(Stored items)
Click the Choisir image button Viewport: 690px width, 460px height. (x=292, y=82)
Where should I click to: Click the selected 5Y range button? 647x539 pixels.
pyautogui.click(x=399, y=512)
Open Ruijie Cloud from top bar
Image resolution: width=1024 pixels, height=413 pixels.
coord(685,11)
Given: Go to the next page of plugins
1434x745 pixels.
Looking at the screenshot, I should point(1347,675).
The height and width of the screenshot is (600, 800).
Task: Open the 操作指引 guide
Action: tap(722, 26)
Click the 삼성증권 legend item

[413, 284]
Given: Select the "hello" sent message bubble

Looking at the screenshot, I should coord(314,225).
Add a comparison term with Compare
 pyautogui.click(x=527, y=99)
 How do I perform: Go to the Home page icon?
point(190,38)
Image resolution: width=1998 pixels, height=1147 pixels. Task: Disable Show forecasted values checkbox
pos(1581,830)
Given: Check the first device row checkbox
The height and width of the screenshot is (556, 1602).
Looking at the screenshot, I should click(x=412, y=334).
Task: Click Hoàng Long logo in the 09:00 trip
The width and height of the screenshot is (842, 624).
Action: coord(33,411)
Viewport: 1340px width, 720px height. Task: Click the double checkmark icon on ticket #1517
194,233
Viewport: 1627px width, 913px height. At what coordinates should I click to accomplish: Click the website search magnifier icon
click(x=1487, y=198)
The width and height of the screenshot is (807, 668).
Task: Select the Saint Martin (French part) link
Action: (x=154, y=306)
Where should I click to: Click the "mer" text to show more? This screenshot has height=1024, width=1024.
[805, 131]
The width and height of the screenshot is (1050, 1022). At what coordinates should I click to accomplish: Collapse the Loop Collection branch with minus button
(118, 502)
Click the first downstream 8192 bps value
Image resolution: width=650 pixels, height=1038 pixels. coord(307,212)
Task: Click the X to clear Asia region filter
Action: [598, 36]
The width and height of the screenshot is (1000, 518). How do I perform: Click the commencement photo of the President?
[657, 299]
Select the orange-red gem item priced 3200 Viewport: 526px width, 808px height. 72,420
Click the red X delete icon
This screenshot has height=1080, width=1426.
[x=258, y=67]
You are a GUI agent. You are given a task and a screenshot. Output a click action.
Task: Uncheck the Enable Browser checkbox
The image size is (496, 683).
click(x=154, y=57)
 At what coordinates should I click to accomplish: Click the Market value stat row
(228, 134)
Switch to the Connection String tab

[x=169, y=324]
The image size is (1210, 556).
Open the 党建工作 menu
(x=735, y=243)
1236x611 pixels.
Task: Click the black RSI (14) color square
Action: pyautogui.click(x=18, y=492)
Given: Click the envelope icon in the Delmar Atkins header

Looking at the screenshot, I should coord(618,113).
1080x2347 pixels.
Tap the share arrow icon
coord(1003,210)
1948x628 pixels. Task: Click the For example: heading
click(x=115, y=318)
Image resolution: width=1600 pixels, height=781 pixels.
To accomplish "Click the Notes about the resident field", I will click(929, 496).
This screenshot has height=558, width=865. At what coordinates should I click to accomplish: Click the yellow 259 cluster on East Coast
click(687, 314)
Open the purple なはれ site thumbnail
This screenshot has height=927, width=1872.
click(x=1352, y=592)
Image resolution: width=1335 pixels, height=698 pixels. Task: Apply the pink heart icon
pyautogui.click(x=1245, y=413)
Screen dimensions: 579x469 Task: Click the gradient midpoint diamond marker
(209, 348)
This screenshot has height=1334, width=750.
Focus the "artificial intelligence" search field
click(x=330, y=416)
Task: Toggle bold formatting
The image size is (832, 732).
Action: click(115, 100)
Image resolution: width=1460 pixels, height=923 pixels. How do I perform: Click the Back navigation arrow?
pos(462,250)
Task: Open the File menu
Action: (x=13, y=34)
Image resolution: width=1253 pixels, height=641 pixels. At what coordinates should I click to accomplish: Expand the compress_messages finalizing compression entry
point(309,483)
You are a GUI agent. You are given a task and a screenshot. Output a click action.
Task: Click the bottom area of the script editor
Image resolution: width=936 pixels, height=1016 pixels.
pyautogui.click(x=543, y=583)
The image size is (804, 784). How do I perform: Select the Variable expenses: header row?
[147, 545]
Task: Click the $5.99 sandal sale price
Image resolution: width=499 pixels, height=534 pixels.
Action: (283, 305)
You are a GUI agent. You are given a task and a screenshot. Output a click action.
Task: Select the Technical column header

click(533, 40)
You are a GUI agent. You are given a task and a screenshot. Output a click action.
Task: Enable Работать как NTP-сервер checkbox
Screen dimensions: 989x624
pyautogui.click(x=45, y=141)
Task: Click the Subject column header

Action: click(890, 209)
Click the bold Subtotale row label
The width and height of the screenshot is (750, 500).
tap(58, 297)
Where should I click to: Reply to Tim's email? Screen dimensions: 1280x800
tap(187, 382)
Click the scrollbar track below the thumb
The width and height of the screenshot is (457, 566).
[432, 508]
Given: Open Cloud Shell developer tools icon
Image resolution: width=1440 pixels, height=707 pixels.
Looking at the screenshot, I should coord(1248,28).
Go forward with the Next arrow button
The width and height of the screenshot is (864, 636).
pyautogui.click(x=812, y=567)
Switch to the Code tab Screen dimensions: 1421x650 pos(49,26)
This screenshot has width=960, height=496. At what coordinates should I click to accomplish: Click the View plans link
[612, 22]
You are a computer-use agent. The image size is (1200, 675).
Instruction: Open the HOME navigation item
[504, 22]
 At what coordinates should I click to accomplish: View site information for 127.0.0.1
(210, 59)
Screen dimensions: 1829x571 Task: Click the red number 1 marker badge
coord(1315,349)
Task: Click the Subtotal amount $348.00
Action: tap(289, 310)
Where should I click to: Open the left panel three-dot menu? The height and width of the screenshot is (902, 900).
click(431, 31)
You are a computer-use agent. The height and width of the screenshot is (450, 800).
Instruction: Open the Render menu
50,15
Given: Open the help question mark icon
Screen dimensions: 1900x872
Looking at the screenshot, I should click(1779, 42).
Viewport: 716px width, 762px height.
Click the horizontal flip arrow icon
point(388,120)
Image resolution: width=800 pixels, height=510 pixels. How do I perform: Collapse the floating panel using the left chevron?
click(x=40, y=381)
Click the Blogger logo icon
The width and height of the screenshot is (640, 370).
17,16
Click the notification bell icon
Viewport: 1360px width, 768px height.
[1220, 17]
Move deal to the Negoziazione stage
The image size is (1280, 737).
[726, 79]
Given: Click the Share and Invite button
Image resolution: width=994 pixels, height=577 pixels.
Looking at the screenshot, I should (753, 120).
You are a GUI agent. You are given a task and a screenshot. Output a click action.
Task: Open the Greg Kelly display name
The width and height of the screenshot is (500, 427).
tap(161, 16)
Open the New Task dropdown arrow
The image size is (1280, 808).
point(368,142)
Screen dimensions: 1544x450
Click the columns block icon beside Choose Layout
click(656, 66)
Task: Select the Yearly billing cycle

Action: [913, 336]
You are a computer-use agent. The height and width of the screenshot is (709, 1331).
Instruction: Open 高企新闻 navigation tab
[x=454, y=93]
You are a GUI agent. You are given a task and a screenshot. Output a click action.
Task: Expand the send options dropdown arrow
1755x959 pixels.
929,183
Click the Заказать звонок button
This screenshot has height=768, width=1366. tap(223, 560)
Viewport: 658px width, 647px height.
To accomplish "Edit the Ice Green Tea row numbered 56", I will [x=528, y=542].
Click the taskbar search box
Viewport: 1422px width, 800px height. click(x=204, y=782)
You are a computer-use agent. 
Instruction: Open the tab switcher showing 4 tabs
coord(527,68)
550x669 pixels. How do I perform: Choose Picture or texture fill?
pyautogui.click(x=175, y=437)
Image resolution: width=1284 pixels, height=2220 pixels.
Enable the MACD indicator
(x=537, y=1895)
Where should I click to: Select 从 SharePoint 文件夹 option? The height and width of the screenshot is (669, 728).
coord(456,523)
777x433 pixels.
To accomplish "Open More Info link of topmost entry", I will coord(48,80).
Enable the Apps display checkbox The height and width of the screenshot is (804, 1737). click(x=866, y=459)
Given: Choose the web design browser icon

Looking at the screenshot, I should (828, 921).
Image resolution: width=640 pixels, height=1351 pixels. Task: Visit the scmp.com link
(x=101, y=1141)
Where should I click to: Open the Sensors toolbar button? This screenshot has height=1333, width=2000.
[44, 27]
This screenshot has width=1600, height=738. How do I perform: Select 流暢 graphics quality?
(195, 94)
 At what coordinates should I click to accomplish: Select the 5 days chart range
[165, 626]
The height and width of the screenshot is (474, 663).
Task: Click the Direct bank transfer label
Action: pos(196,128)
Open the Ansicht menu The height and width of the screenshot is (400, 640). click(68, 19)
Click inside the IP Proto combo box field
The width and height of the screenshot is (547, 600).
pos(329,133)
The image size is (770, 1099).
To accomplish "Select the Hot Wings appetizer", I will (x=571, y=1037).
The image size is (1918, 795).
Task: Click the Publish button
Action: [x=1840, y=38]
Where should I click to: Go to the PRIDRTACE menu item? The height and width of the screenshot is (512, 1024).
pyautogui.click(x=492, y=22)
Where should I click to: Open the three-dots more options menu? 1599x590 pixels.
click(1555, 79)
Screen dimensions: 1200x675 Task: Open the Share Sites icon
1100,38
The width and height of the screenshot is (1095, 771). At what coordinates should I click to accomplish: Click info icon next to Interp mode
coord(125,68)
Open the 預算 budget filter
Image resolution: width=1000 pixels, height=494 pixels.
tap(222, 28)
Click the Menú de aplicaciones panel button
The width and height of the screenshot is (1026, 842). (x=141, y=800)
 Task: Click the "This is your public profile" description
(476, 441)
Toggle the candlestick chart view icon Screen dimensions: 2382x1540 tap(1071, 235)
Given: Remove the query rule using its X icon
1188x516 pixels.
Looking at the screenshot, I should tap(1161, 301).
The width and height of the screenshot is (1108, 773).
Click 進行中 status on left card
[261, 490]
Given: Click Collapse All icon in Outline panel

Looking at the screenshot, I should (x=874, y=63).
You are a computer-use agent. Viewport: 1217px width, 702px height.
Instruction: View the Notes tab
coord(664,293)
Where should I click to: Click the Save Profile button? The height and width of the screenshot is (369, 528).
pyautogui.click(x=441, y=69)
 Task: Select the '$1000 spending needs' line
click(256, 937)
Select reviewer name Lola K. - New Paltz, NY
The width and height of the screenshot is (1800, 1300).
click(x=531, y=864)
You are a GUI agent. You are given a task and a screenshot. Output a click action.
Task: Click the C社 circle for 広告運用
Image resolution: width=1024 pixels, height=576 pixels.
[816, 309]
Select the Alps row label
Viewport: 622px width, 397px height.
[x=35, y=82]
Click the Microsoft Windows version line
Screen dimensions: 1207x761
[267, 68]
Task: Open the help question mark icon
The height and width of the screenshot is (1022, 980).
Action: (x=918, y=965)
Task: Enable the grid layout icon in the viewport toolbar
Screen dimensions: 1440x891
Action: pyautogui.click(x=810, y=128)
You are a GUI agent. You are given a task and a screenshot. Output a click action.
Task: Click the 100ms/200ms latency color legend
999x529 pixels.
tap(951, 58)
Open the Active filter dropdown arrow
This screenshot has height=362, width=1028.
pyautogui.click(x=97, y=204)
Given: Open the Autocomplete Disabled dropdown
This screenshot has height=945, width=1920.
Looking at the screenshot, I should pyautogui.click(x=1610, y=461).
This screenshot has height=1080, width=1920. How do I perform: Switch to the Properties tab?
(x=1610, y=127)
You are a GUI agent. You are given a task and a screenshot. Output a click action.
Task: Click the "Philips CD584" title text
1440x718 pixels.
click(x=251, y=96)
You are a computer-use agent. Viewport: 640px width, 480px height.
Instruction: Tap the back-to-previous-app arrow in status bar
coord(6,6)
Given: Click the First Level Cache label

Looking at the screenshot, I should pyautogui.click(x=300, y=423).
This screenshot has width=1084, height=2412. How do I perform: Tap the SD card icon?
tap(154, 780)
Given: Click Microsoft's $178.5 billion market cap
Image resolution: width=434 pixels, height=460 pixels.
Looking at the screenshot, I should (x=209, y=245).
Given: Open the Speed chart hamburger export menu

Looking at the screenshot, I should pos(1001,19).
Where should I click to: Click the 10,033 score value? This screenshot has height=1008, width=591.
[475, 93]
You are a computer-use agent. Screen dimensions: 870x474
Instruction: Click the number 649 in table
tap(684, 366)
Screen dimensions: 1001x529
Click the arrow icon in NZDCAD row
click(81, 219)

What to produce
Set down, unchanged, only those lines above that fall between the line with "Given: Remove the query rule using its X icon" and the line with "You are a computer-use agent. Viewport: 1217px", the two end lines included.

Exercise result
Given: Remove the query rule using its X icon
1188x516 pixels.
Looking at the screenshot, I should tap(1161, 301).
The width and height of the screenshot is (1108, 773).
Click 進行中 status on left card
[261, 490]
Given: Click Collapse All icon in Outline panel

Looking at the screenshot, I should (x=874, y=63).
You are a computer-use agent. Viewport: 1217px width, 702px height.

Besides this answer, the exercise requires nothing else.